#### The task:
Restate the data that follows exactly as it stands, beginning with the first line and ending with the line that contains "Given: Refresh the Control Panel view".
┌────────
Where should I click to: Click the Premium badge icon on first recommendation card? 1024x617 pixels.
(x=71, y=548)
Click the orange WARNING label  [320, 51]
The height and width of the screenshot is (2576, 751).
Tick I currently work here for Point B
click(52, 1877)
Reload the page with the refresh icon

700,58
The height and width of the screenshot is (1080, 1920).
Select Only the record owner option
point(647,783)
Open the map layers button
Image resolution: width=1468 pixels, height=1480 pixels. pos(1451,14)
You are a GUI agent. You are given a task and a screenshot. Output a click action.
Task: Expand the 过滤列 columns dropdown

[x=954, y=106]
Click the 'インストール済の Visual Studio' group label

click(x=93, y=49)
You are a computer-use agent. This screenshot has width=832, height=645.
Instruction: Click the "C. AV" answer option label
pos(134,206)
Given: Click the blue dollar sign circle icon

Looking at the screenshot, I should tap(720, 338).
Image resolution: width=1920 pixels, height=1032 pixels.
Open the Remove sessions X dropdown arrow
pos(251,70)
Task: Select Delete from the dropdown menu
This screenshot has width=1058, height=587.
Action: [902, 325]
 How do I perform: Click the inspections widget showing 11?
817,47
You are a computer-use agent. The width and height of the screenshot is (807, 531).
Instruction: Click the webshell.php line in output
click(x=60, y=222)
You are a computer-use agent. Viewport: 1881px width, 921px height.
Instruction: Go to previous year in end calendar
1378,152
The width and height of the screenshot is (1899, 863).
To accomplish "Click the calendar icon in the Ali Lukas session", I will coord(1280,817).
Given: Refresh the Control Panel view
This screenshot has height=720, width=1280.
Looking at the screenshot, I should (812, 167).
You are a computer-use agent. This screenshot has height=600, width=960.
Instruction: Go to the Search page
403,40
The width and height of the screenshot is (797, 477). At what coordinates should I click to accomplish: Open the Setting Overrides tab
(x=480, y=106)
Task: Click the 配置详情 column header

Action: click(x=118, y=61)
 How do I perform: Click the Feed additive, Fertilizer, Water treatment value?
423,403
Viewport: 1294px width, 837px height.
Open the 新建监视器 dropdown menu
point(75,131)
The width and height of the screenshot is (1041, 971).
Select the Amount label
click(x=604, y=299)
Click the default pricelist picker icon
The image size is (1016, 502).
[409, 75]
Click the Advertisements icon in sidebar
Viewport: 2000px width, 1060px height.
└────────
#### Response for this exercise:
Where should I click to: Click the Premium badge icon on first recommendation card? 1024x617 pixels.
(x=71, y=548)
Click the orange WARNING label  [320, 51]
The height and width of the screenshot is (2576, 751).
Tick I currently work here for Point B
click(52, 1877)
Reload the page with the refresh icon

700,58
The height and width of the screenshot is (1080, 1920).
Select Only the record owner option
point(647,783)
Open the map layers button
Image resolution: width=1468 pixels, height=1480 pixels. pos(1451,14)
You are a GUI agent. You are given a task and a screenshot. Output a click action.
Task: Expand the 过滤列 columns dropdown

[x=954, y=106]
Click the 'インストール済の Visual Studio' group label

click(x=93, y=49)
You are a computer-use agent. This screenshot has width=832, height=645.
Instruction: Click the "C. AV" answer option label
pos(134,206)
Given: Click the blue dollar sign circle icon

Looking at the screenshot, I should tap(720, 338).
Image resolution: width=1920 pixels, height=1032 pixels.
Open the Remove sessions X dropdown arrow
pos(251,70)
Task: Select Delete from the dropdown menu
This screenshot has width=1058, height=587.
Action: [902, 325]
 How do I perform: Click the inspections widget showing 11?
817,47
You are a computer-use agent. The width and height of the screenshot is (807, 531).
Instruction: Click the webshell.php line in output
click(x=60, y=222)
You are a computer-use agent. Viewport: 1881px width, 921px height.
Instruction: Go to previous year in end calendar
1378,152
The width and height of the screenshot is (1899, 863).
To accomplish "Click the calendar icon in the Ali Lukas session", I will coord(1280,817).
Given: Refresh the Control Panel view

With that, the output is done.